When I joined IRJ in 1982 as associate editor, we were still using typewriters and most news arrived by mail or telex. Fax machines were starting to appear, but the quality of the printout was often poor, and there was no internet. Production of the magazine was a slow and laborious process compared with today where we can do everything in-house up to the printing stage. Air travel in Europe was prohibitively expensive as there was no real competition between state-owned airlines. This forced us to find ways around the restrictions so that we could travel the world to conduct interviews with senior railway managers.
Consolidation was only just starting, and has resulted in a handful of players dominating most areas of the railway supply market.

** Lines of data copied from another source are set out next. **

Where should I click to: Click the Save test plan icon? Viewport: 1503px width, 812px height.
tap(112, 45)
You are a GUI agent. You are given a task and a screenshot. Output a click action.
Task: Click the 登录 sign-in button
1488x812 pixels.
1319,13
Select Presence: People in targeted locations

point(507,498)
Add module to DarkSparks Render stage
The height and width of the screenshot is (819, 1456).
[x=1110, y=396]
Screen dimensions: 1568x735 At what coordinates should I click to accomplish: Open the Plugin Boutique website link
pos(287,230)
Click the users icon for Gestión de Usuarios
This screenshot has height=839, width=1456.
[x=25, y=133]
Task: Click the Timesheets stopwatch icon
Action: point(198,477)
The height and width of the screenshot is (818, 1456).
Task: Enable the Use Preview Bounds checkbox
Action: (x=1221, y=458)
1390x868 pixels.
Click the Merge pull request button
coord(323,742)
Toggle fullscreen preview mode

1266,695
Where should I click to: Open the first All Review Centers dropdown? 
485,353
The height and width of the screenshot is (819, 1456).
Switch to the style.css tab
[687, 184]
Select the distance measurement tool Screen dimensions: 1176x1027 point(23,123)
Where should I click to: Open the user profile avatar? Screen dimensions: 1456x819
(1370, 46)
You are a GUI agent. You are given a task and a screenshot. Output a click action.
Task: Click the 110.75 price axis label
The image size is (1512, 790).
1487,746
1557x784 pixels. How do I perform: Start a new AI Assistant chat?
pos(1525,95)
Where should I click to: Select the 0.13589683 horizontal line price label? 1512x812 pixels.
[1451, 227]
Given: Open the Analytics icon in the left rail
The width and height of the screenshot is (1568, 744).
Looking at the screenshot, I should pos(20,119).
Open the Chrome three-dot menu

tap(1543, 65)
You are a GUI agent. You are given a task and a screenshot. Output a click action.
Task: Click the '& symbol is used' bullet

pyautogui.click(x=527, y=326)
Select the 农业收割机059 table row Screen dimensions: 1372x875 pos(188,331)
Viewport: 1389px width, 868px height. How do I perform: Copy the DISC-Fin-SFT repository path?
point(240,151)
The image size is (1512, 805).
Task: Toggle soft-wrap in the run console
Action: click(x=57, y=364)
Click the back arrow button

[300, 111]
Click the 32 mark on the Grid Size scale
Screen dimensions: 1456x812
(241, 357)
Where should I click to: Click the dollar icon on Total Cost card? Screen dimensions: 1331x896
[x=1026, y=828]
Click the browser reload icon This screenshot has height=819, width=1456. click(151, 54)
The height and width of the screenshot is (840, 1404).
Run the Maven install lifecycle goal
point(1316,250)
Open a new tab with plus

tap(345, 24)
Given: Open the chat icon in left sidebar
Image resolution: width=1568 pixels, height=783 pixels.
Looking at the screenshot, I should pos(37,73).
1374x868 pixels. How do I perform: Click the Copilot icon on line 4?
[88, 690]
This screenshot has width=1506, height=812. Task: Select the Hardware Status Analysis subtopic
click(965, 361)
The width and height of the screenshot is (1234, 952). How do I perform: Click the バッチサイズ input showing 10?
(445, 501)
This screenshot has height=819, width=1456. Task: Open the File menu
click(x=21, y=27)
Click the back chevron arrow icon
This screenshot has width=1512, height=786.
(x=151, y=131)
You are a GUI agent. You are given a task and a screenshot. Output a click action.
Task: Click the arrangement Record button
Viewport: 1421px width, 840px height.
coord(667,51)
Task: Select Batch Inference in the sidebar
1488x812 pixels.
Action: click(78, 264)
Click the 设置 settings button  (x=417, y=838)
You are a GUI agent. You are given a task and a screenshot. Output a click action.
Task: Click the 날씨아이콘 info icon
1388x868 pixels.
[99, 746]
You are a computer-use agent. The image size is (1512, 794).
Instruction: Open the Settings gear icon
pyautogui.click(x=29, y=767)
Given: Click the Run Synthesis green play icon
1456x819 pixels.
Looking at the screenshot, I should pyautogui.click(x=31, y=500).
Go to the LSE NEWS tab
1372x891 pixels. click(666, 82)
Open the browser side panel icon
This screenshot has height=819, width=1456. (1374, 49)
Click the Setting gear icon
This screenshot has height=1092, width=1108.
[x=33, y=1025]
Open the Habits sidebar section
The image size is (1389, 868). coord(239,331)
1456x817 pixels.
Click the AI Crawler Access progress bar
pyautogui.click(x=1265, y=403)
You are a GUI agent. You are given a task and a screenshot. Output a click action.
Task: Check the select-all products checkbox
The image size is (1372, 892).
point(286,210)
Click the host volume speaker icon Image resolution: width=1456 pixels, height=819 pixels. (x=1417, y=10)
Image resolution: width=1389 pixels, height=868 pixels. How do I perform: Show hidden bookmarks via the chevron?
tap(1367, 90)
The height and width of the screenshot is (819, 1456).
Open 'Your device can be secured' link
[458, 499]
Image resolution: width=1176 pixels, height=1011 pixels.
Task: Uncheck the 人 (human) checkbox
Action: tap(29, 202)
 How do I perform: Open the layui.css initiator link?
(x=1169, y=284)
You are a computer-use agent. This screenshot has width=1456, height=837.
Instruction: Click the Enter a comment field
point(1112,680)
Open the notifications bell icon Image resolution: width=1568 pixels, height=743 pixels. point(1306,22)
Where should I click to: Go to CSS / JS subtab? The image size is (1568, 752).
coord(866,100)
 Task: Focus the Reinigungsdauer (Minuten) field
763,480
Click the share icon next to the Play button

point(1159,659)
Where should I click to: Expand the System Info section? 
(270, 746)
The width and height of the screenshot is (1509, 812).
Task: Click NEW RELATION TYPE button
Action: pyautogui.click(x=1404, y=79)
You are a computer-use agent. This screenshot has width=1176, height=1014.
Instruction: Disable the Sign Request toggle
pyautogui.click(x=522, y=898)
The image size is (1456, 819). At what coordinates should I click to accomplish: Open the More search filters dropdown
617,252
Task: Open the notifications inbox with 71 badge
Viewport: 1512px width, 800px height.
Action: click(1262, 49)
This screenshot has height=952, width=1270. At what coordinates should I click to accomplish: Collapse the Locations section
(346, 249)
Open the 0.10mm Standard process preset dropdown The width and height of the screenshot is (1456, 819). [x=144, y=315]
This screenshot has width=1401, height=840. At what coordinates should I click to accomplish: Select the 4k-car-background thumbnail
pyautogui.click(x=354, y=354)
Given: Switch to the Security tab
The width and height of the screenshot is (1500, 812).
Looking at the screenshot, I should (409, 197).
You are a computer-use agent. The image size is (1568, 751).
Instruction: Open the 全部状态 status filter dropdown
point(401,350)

The railway world started to change radically in the 1990s with the advent of privatisation, which saw US pioneers such as Ed Burkhardt and Henry Posner III leading the charge to buy railways and often getting their fingers burnt in the process. There is no doubt that privatisation saved many railways from oblivion, particularly in South America and to a lesser extent in Africa.
While it was undoubtedly a success in countries such as Mexico, Brazil and Japan, it has come full circle in others such as Argentina, Estonia and New Zealand. It failed in Argentina because of poor government oversight of the privatised companies, in Estonia and most recently Norway due to a change in government policy, and in New Zealand because the market was simply too small to support a private railway. The pandemic finally brought an end to Britain’s much maligned franchising model although private passenger operators will continue to have a role.
While North American railways followed the path of consolidation at the Class 1 level, Europe chose fragmentation with the division of most railways into infrastructure managers and operators, a model pioneered in Sweden and encouraged by the European Union. This has created the space for private freight and passenger operators to enter the market, with concessioning of local services. While the pandemic set a lot of private operators back, they are now regaining their feet and hopefully will start to grow again.
To flourish, privatisation requires an independent and just legal system, fair and independent regulation, government backing, a model where the private companies can make a reasonable profit, and a thriving market to tap into.
Privatisation has allowed other areas to emerge such as rolling stock leasing where new players have entered the market to supply locomotives and passengers trains, complementing the established freight wagon leasing companies.
Rail has been good at reinventing itself, and light rail is probably the best example with the advent of the low-floor LRV and more recently battery power to avoid unsightly overhead wires in historic city centres. CBTC coupled with platform screen doors means virtually all new metro lines are built as fully automated driverless systems with high levels of safety and flexibility.
Climate change coupled with choking congestion has favoured rail, with many countries now investing heavily in new lines and transit systems. In 1982, I never expected to see high-speed lines in Morocco and Saudi Arabia, and the massive investment in railways and metros in China.
Railways are often poor at recognising their own unique selling points. Overnight trains are a good example. Austrian Federal Railways (ÖBB) was the only European railway to recognise their potential while others rushed to exit the market. Now, these very same railways are trying to re-enter the market spurred on by pressure from politicians and the public keen to see trains replace short-haul flights.
As to the future, advances in technology, which have for example allowed trains to go faster or carry greater loads, will continue, with the automation of main line railways and the adoption of new methods of propulsion now looking ever more likely. If Brightline manages to make a success of private passenger operation in the United States, this could be transformative. In any event, the outlook for rail looks far better in 2022 than it did in 1982.